▶ _Your objective_: Rewrite the data below, swapping each "Where should I click to" for "Where do I click to" and leaving everything else unchanged.

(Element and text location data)
.....
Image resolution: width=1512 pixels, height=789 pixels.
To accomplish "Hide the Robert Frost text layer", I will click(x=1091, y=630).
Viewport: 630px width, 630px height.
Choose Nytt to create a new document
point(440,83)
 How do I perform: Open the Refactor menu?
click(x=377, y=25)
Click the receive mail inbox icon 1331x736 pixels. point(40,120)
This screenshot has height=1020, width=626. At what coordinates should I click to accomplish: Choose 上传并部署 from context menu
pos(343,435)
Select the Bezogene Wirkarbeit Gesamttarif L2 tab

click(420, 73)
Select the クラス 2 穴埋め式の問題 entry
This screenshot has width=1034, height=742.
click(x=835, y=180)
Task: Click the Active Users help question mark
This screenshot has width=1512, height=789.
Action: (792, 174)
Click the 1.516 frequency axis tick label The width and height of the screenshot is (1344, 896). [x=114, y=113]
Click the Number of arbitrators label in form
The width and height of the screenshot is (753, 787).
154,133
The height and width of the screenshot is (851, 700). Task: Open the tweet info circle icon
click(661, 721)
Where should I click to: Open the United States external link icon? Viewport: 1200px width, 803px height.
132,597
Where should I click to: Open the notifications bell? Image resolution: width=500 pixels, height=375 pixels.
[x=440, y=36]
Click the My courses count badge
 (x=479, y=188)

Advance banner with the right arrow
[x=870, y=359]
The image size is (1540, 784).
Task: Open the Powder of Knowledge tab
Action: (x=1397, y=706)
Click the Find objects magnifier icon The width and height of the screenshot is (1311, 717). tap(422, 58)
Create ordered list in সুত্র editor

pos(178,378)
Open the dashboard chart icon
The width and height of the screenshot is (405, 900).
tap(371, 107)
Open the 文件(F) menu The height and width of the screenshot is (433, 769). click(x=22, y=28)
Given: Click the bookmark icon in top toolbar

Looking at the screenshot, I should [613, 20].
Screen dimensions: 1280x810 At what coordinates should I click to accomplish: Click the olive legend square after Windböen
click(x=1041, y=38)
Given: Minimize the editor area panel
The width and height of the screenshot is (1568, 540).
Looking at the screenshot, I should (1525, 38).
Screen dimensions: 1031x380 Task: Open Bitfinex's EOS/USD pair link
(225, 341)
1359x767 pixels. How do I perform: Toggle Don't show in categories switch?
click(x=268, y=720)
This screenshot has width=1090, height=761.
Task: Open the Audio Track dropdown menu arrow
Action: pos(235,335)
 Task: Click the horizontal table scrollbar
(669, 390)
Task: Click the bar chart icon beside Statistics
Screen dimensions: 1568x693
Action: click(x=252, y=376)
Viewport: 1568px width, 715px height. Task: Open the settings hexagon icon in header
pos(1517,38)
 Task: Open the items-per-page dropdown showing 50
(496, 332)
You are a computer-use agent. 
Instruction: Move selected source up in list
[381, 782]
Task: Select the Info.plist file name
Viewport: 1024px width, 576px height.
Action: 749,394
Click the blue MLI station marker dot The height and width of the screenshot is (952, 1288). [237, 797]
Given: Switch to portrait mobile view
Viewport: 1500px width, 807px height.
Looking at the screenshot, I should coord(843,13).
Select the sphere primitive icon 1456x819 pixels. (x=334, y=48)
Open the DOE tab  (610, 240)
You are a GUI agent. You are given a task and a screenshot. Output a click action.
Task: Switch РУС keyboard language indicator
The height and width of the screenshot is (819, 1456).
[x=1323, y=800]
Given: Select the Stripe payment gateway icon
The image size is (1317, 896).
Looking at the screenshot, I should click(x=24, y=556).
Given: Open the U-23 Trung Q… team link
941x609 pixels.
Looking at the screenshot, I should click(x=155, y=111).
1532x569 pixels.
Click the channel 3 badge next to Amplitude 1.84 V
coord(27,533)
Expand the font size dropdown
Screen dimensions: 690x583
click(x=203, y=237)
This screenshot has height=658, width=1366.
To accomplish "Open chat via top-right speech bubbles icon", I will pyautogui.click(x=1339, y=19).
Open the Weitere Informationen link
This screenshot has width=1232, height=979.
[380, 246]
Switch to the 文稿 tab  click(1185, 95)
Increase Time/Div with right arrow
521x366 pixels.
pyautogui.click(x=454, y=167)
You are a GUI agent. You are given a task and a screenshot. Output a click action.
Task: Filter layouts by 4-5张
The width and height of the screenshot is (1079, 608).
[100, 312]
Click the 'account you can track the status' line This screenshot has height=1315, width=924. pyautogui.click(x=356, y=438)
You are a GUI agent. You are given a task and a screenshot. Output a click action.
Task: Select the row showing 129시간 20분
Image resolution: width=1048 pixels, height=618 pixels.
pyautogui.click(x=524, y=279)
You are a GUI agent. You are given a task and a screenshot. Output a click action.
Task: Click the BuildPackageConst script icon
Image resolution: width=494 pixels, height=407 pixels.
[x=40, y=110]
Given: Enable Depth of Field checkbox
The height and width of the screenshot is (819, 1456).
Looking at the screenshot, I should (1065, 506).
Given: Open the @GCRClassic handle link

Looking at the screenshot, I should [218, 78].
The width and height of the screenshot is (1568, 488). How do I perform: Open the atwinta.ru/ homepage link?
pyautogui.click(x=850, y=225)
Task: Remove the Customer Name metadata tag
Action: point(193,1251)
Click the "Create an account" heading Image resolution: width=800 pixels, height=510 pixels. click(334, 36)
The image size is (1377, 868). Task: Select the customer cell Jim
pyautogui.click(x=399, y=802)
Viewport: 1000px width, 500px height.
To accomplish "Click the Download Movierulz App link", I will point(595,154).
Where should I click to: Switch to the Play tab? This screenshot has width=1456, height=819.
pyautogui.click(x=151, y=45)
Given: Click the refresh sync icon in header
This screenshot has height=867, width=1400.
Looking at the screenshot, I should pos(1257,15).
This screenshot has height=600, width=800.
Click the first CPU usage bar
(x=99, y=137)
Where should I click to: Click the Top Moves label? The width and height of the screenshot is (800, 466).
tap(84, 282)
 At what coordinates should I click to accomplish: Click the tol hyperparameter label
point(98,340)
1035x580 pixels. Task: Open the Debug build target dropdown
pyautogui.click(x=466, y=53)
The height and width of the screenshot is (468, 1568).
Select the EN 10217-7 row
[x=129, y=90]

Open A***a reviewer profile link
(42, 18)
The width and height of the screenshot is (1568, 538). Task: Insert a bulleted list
.....
▶ _Written solution_:
Image resolution: width=1512 pixels, height=789 pixels.
To accomplish "Hide the Robert Frost text layer", I will click(x=1091, y=630).
Viewport: 630px width, 630px height.
Choose Nytt to create a new document
point(440,83)
 How do I perform: Open the Refactor menu?
click(x=377, y=25)
Click the receive mail inbox icon 1331x736 pixels. point(40,120)
This screenshot has height=1020, width=626. At what coordinates should I click to accomplish: Choose 上传并部署 from context menu
pos(343,435)
Select the Bezogene Wirkarbeit Gesamttarif L2 tab

click(420, 73)
Select the クラス 2 穴埋め式の問題 entry
This screenshot has width=1034, height=742.
click(x=835, y=180)
Task: Click the Active Users help question mark
This screenshot has width=1512, height=789.
Action: (792, 174)
Click the 1.516 frequency axis tick label The width and height of the screenshot is (1344, 896). [x=114, y=113]
Click the Number of arbitrators label in form
The width and height of the screenshot is (753, 787).
154,133
The height and width of the screenshot is (851, 700). Task: Open the tweet info circle icon
click(661, 721)
Where do I click to: Open the United States external link icon? Viewport: 1200px width, 803px height.
132,597
Where do I click to: Open the notifications bell? Image resolution: width=500 pixels, height=375 pixels.
[x=440, y=36]
Click the My courses count badge
 (x=479, y=188)

Advance banner with the right arrow
[x=870, y=359]
The image size is (1540, 784).
Task: Open the Powder of Knowledge tab
Action: (x=1397, y=706)
Click the Find objects magnifier icon The width and height of the screenshot is (1311, 717). tap(422, 58)
Create ordered list in সুত্র editor

pos(178,378)
Open the dashboard chart icon
The width and height of the screenshot is (405, 900).
tap(371, 107)
Open the 文件(F) menu The height and width of the screenshot is (433, 769). click(x=22, y=28)
Given: Click the bookmark icon in top toolbar

Looking at the screenshot, I should [613, 20].
Screen dimensions: 1280x810 At what coordinates should I click to accomplish: Click the olive legend square after Windböen
click(x=1041, y=38)
Given: Minimize the editor area panel
The width and height of the screenshot is (1568, 540).
Looking at the screenshot, I should (1525, 38).
Screen dimensions: 1031x380 Task: Open Bitfinex's EOS/USD pair link
(225, 341)
1359x767 pixels. How do I perform: Toggle Don't show in categories switch?
click(x=268, y=720)
This screenshot has width=1090, height=761.
Task: Open the Audio Track dropdown menu arrow
Action: pos(235,335)
 Task: Click the horizontal table scrollbar
(669, 390)
Task: Click the bar chart icon beside Statistics
Screen dimensions: 1568x693
Action: click(x=252, y=376)
Viewport: 1568px width, 715px height. Task: Open the settings hexagon icon in header
pos(1517,38)
 Task: Open the items-per-page dropdown showing 50
(496, 332)
You are a computer-use agent. 
Instruction: Move selected source up in list
[381, 782]
Task: Select the Info.plist file name
Viewport: 1024px width, 576px height.
Action: 749,394
Click the blue MLI station marker dot The height and width of the screenshot is (952, 1288). [237, 797]
Given: Switch to portrait mobile view
Viewport: 1500px width, 807px height.
Looking at the screenshot, I should coord(843,13).
Select the sphere primitive icon 1456x819 pixels. (x=334, y=48)
Open the DOE tab  (610, 240)
You are a GUI agent. You are given a task and a screenshot. Output a click action.
Task: Switch РУС keyboard language indicator
The height and width of the screenshot is (819, 1456).
[x=1323, y=800]
Given: Select the Stripe payment gateway icon
The image size is (1317, 896).
Looking at the screenshot, I should click(x=24, y=556).
Given: Open the U-23 Trung Q… team link
941x609 pixels.
Looking at the screenshot, I should click(x=155, y=111).
1532x569 pixels.
Click the channel 3 badge next to Amplitude 1.84 V
coord(27,533)
Expand the font size dropdown
Screen dimensions: 690x583
click(x=203, y=237)
This screenshot has height=658, width=1366.
To accomplish "Open chat via top-right speech bubbles icon", I will pyautogui.click(x=1339, y=19).
Open the Weitere Informationen link
This screenshot has width=1232, height=979.
[380, 246]
Switch to the 文稿 tab  click(1185, 95)
Increase Time/Div with right arrow
521x366 pixels.
pyautogui.click(x=454, y=167)
You are a GUI agent. You are given a task and a screenshot. Output a click action.
Task: Filter layouts by 4-5张
The width and height of the screenshot is (1079, 608).
[100, 312]
Click the 'account you can track the status' line This screenshot has height=1315, width=924. pyautogui.click(x=356, y=438)
You are a GUI agent. You are given a task and a screenshot. Output a click action.
Task: Select the row showing 129시간 20분
Image resolution: width=1048 pixels, height=618 pixels.
pyautogui.click(x=524, y=279)
You are a GUI agent. You are given a task and a screenshot. Output a click action.
Task: Click the BuildPackageConst script icon
Image resolution: width=494 pixels, height=407 pixels.
[x=40, y=110]
Given: Enable Depth of Field checkbox
The height and width of the screenshot is (819, 1456).
Looking at the screenshot, I should (1065, 506).
Given: Open the @GCRClassic handle link

Looking at the screenshot, I should [218, 78].
The width and height of the screenshot is (1568, 488). How do I perform: Open the atwinta.ru/ homepage link?
pyautogui.click(x=850, y=225)
Task: Remove the Customer Name metadata tag
Action: point(193,1251)
Click the "Create an account" heading Image resolution: width=800 pixels, height=510 pixels. click(334, 36)
The image size is (1377, 868). Task: Select the customer cell Jim
pyautogui.click(x=399, y=802)
Viewport: 1000px width, 500px height.
To accomplish "Click the Download Movierulz App link", I will point(595,154).
Where do I click to: Switch to the Play tab? This screenshot has width=1456, height=819.
pyautogui.click(x=151, y=45)
Given: Click the refresh sync icon in header
This screenshot has height=867, width=1400.
Looking at the screenshot, I should pos(1257,15).
This screenshot has height=600, width=800.
Click the first CPU usage bar
(x=99, y=137)
Where do I click to: Click the Top Moves label? The width and height of the screenshot is (800, 466).
tap(84, 282)
 At what coordinates should I click to accomplish: Click the tol hyperparameter label
point(98,340)
1035x580 pixels. Task: Open the Debug build target dropdown
pyautogui.click(x=466, y=53)
The height and width of the screenshot is (468, 1568).
Select the EN 10217-7 row
[x=129, y=90]

Open A***a reviewer profile link
(42, 18)
The width and height of the screenshot is (1568, 538). Task: Insert a bulleted list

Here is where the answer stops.